Paylaş
Tehdit, darp, bıçaklı saldırı, kurşunlama şeklinde dramatik bir ivme kazanarak şiddet boyutu da kazanan “Uber” tepkilerinde dünkü durak Adliye Sarayı idi.
“İstanbul Taksiciler Esnaf Odası Uber’e Karşı” davası için Çağlayan’da toplanan şoförler ve plaka sahipleri adına başkanlık makamındaki Eyüp Aksu konuştu.
Taksicilerle bunca yıllık hukukumuz var, zaman içinde ahbap olduklarımız var, kalpleri kırılsın istemem ama Aksu’yu dinlerken “Olayı hiç anlamamışsınız” dedim içimden.
Tehdidin bini bir para...
Yargıya, siyasete, iç güvenliğe ve hatta “uluslararası güç odakları”na tehditler havada uçuşuyor:
“Avrupa ülkelerinde taksicilerin eylem yaptığı sağı solu yakıp yıktığı gibi eylem yapmak istemiyoruz. Eğer Meclisimiz bu konuda çalışmazsa, adalet farklı bir karar verirse taksi esnafının sabrı taşar. Taksi esnafı ekmeği için her şeyi yapar...”
ZEYTİN DALI NE ALAKA?
Bu arada “Yayınlı (yanlı) haber yapmayın, yayınlı (yanlı) haber yapmaya devam ederseniz, taksiciler de gereğini yapacaktır” diye medyayı da tehdit etti ama o artık “âdettendir”, canı sağ olsun...
Bugüne kadar “ortalığı yakıp yıkmamalarının” sebebinin “Zeytin Dalı/Afrin Operasyonu” olduğunu belirterek sempati kotarabileceklerini düşünmüş olmalılar.
“Özellikle Cumhurbaşkanı ve Başbakanımız gereğini yapacaktır” çıkışıyla da “Cam filmi işi halloldu, belki bizimki de olur” mesajını vermişler herhalde...
Daha önce “FETÖ’cü” demişlerdi, bu kez “Yahudi lobisi”ni adres gösterdiler. Benden bir dost tavsiyesi, acilen bir halkla ilişkiler şirketiyle anlaşsınlar. Yoksa kalan imajları da yerle yeksan olacak.
TAKSİCİ DEĞİL MİKİ YAPTI
Tehdit kısmı böyle; hazin...
Problemin büyüğü ise “inkâr” kısmında...
Yok, “O saldırıları Uber kendi kendine yapıyor, taksiciler yapmıyor” diye açıklama yapıyorlar, olayın videosu yayınlanıyor; bariz “sarı taksici” saldırıyor, bıçak, küfür, kıyamet...

• **Soru Kümesi**
• A. Sayfa alıntısının ilk cümlesinde "Uber" tepkilerinin hangi biçimlere büründüğü sayılıyor. Bu biçimlerin tamamını sıralayınız.
• B. Sayfa alıntısına göre yazar, taksicilerin acilen bir halkla ilişkiler şirketiyle anlaşmasını neden tavsiye etmektedir?
• C. Sayfa alıntısında Çağlayan'da toplanan şoförler ve plaka sahipleri adına kimin konuştuğu belirtilmektedir?

• **Sağlanan Malzeme**
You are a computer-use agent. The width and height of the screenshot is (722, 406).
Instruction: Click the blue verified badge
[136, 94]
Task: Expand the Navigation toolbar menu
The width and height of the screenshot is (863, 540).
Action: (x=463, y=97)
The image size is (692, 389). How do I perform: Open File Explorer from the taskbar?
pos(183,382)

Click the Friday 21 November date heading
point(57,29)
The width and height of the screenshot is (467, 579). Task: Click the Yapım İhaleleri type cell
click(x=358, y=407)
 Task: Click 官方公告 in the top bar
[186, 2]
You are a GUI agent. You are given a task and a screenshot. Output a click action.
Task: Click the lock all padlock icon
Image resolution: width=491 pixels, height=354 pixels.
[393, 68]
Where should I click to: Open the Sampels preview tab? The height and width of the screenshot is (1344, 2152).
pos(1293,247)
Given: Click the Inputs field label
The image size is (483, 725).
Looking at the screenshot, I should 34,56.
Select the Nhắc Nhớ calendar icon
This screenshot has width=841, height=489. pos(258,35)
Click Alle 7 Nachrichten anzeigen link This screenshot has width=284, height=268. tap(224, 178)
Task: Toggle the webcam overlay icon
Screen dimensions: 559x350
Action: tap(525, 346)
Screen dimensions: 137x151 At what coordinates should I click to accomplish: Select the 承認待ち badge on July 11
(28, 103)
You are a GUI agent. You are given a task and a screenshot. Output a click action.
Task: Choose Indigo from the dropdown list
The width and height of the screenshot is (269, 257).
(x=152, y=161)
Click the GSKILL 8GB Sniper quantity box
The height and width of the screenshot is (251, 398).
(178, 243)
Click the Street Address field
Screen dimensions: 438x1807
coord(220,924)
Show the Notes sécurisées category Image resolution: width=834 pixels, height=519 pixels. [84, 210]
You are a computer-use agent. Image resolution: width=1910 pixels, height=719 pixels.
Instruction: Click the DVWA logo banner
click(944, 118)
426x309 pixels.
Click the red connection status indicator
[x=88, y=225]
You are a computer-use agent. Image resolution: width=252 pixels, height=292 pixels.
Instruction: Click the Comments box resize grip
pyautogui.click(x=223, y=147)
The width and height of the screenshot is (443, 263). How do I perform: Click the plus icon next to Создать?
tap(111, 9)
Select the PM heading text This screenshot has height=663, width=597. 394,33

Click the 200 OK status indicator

• **Yanıt Listesi**
• A. Tehdit, darp, bıçaklı saldırı, kurşunlama

• B. Yazara göre taksiciler bunu yapmazsa kalan imajları da yerle yeksan olacaktır.

• C. Başkanlık makamındaki Eyüp Aksu.